##### Dataset extract

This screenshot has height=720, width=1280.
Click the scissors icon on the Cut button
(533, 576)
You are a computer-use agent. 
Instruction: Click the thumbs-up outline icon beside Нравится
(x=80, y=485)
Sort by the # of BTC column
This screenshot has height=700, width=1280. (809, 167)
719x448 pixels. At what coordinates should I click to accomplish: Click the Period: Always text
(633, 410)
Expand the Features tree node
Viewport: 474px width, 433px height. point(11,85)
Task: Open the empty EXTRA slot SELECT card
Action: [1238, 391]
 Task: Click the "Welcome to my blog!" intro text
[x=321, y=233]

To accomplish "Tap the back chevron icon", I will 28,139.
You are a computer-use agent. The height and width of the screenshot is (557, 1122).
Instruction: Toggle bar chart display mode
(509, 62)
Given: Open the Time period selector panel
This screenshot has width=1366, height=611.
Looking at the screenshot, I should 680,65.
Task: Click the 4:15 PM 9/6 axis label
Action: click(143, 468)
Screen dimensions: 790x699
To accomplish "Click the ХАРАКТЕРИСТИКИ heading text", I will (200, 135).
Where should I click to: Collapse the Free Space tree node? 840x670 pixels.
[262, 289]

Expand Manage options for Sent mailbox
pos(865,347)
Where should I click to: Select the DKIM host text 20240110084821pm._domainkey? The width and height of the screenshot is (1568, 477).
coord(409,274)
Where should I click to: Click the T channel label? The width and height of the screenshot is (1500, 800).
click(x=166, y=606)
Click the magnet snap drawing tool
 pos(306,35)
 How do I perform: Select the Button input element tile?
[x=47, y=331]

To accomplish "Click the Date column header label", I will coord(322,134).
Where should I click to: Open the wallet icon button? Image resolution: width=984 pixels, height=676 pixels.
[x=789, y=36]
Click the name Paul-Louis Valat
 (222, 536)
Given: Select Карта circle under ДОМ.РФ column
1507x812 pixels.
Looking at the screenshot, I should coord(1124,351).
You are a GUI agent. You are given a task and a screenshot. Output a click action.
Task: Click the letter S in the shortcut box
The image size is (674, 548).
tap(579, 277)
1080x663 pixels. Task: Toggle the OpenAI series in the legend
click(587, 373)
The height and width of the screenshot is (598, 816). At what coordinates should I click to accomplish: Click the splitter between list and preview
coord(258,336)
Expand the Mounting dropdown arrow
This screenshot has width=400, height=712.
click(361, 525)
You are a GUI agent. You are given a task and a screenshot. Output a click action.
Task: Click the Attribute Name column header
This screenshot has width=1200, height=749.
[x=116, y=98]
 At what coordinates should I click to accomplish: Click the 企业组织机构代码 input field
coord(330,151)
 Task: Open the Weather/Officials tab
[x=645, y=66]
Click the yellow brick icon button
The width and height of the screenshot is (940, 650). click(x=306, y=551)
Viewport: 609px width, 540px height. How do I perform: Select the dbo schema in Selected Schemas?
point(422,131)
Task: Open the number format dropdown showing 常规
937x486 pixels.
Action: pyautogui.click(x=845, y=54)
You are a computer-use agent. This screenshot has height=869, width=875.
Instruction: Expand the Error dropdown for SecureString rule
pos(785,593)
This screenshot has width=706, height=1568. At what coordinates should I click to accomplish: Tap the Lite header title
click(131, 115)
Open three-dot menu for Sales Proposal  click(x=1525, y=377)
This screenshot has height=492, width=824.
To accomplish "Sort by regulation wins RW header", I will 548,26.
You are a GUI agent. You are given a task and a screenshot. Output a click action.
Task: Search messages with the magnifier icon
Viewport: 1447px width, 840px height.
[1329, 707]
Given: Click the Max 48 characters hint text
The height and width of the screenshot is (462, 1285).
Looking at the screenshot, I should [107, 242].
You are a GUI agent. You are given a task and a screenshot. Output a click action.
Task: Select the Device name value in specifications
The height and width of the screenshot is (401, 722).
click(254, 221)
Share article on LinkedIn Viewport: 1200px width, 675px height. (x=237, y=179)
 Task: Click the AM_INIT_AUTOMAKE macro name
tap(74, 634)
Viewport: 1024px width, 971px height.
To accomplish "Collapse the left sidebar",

##########

▶ _Task prompt_
Using the data above, establish how many lines include the word "will"; the reply is that number only.

▶ _Exercise response_
4